The only response to this challenge is not to argue over the representative nature of samples, but to shift the research focus from external to internal. In Reframing Teacher Leadership to Improve Your School (Reeves, 2008b), I offer a method for teachers to conduct and assess action research that has, in my experience, been transformative for promoting effective and sustainable change. This method is colloquially referred to as the science fair approach, as the method mirrors the three-panel cardboard displays fourth graders often use for their science fair projects. Although the research topics vary widely based on the individual needs of each teacher and school, the format of these three-panel cardboard displays is consistent.
1. Left panel: Challenge
2. Middle panel: Professional practices
3. Right panel: Results
Here are some examples from schools I observed.
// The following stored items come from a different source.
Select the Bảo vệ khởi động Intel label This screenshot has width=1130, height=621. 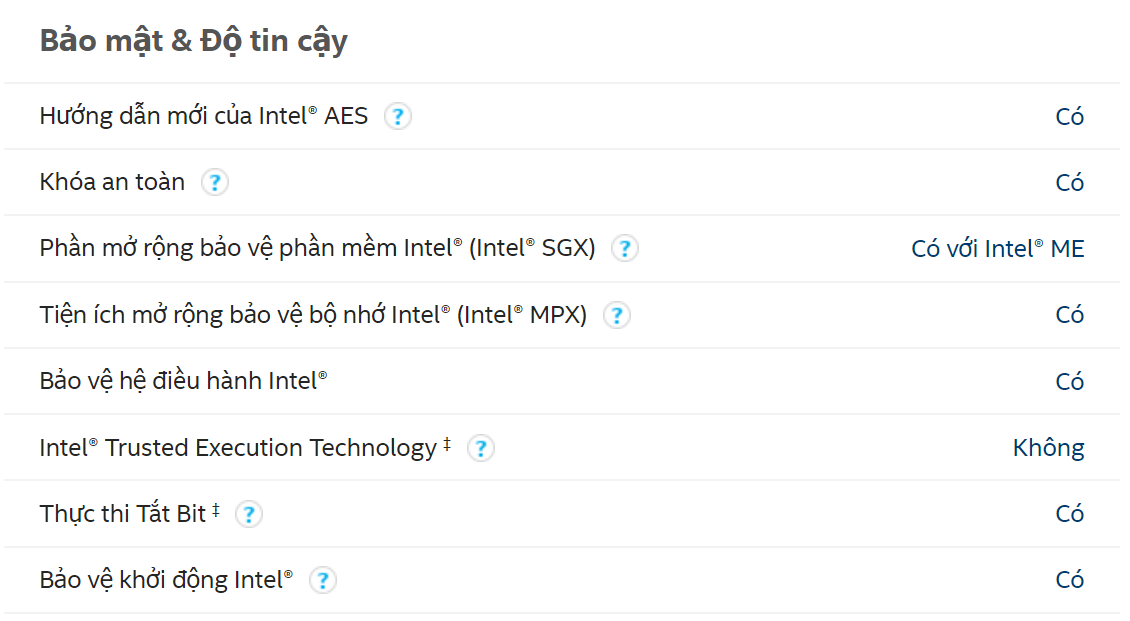click(166, 580)
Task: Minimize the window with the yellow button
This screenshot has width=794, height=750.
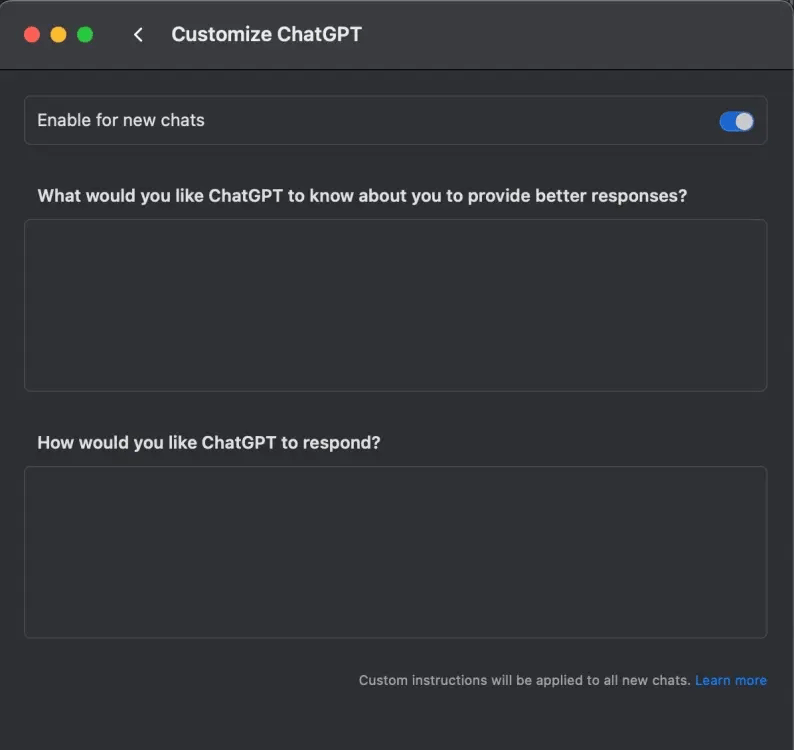Action: click(58, 35)
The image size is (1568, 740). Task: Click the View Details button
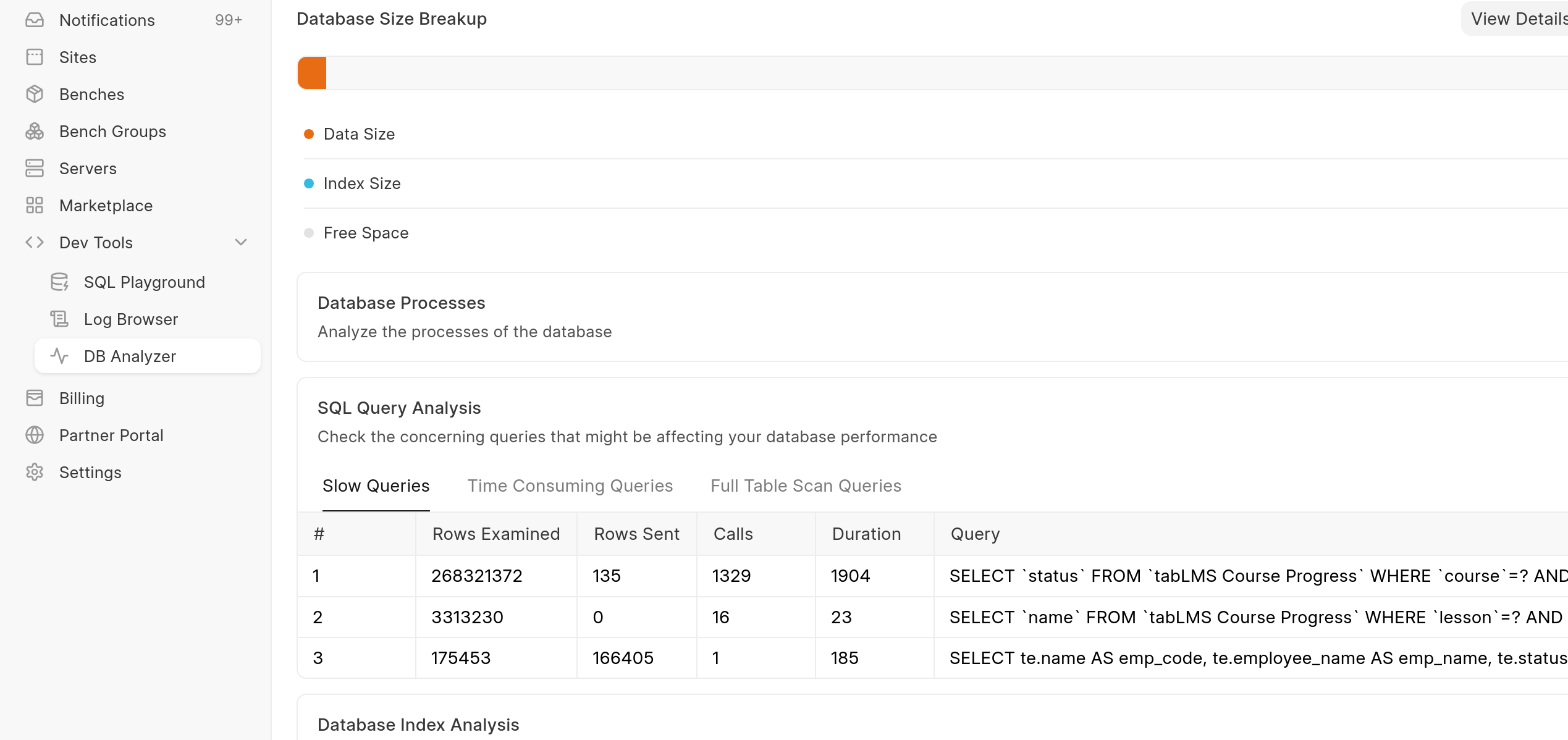[x=1517, y=19]
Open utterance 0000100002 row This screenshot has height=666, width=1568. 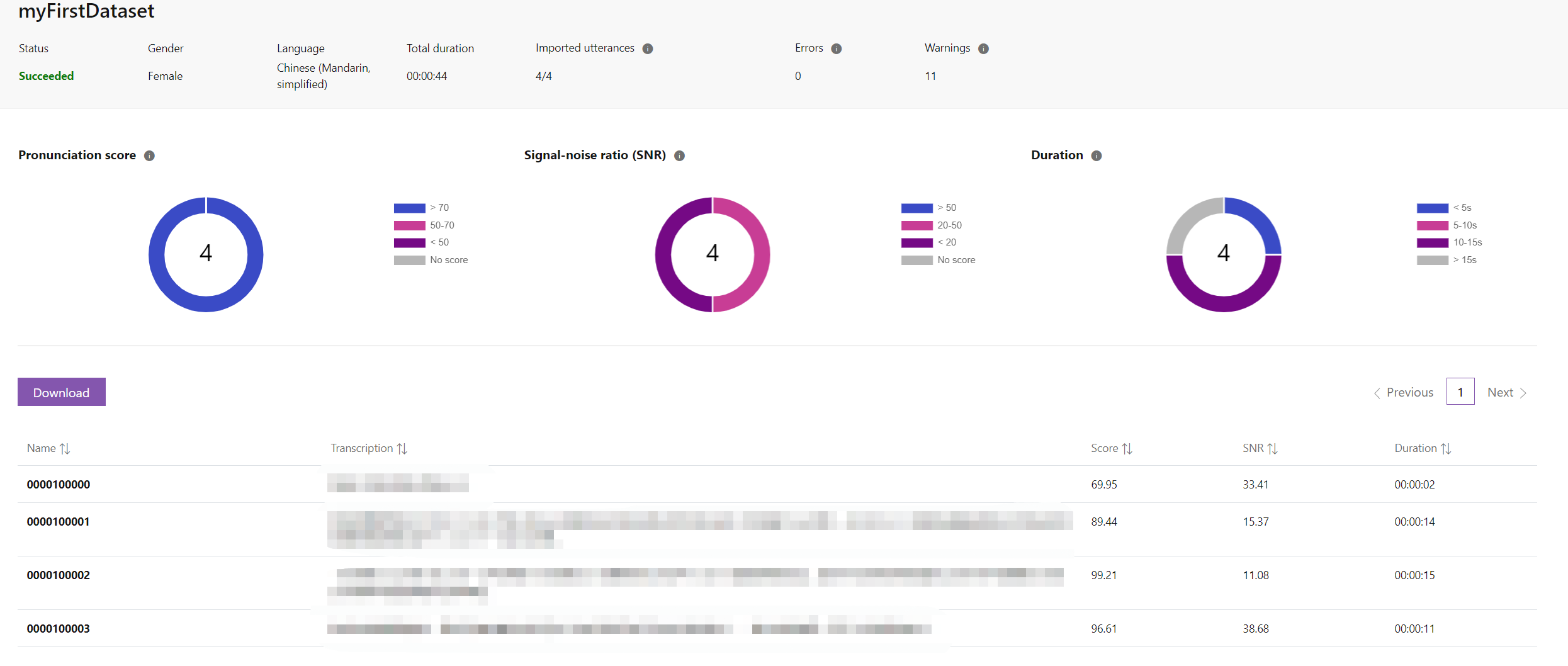59,575
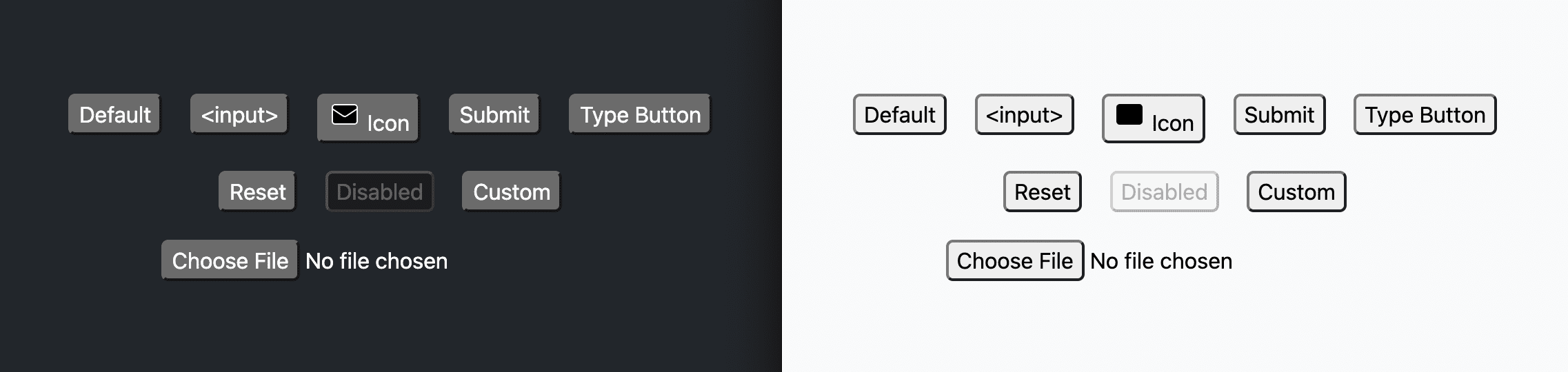The height and width of the screenshot is (372, 1568).
Task: Click the light theme Disabled button
Action: pos(1164,192)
• Challenge: High school failures due to missing work (more than 90 percent of D and F grades were due to missing work, not attendance or behavior).
• Professional practices: Teachers implemented a daily required intervention immediately before lunch. All students used the same agenda, and all teachers agreed to use a stamp system to indicate when students completed the work. When students were missing a stamp, they were directed to the appropriate room to complete the work.
• Results: D and F grades declined by 67 percent in one semester.
• Challenge: Middle school behavior was out of control and suspensions at an all-time high.
• Professional practices: Teachers implemented restorative justice schoolwide and agreed on a chart of responses for what is required for in-class, in-office, and out-of-school discipline.
• Results: Suspensions decreased by 55 percent in one year.
• Challenge: Chronic absenteeism in elementary through high school.
• Professional practices: Teachers implemented the sixty-second report—all students not seated in the classroom within one minute of the tardy bell were added to a list in the principal’s office and called within the first twenty minutes of school. All staff members who were not in front of students attended a stand-up meeting in the principal’s office.
• Results: Absenteeism decreased by more than 80 percent in one year.